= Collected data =

%%

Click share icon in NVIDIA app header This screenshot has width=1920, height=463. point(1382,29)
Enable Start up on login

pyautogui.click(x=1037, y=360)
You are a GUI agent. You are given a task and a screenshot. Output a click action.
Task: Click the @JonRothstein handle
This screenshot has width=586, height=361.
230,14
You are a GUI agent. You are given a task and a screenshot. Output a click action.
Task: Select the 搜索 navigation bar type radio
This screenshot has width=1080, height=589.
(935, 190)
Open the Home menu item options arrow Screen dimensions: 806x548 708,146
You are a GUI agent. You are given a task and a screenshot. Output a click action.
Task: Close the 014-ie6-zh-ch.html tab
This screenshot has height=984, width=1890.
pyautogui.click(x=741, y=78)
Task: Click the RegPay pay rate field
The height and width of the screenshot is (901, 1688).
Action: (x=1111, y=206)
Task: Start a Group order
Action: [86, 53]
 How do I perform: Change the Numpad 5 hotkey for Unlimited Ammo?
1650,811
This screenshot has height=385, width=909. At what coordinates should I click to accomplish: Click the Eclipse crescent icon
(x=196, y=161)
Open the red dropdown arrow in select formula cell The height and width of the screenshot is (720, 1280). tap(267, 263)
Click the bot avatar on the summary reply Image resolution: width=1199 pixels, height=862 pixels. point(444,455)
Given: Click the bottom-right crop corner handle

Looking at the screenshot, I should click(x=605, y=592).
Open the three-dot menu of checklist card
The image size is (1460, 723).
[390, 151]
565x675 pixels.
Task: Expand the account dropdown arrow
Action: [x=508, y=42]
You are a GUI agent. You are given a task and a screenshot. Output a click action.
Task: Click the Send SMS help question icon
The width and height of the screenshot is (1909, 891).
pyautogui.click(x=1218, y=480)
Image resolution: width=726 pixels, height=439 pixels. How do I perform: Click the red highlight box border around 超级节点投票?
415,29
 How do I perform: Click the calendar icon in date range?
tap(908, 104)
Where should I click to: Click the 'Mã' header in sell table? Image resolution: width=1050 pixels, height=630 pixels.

%%

= WHAT THE EXERCISE ASKS =
Reproduce each line of the data containing the word "Open".

= TASK OUTPUT =
Open the Home menu item options arrow Screen dimensions: 806x548 708,146
Open the red dropdown arrow in select formula cell The height and width of the screenshot is (720, 1280). tap(267, 263)
Open the three-dot menu of checklist card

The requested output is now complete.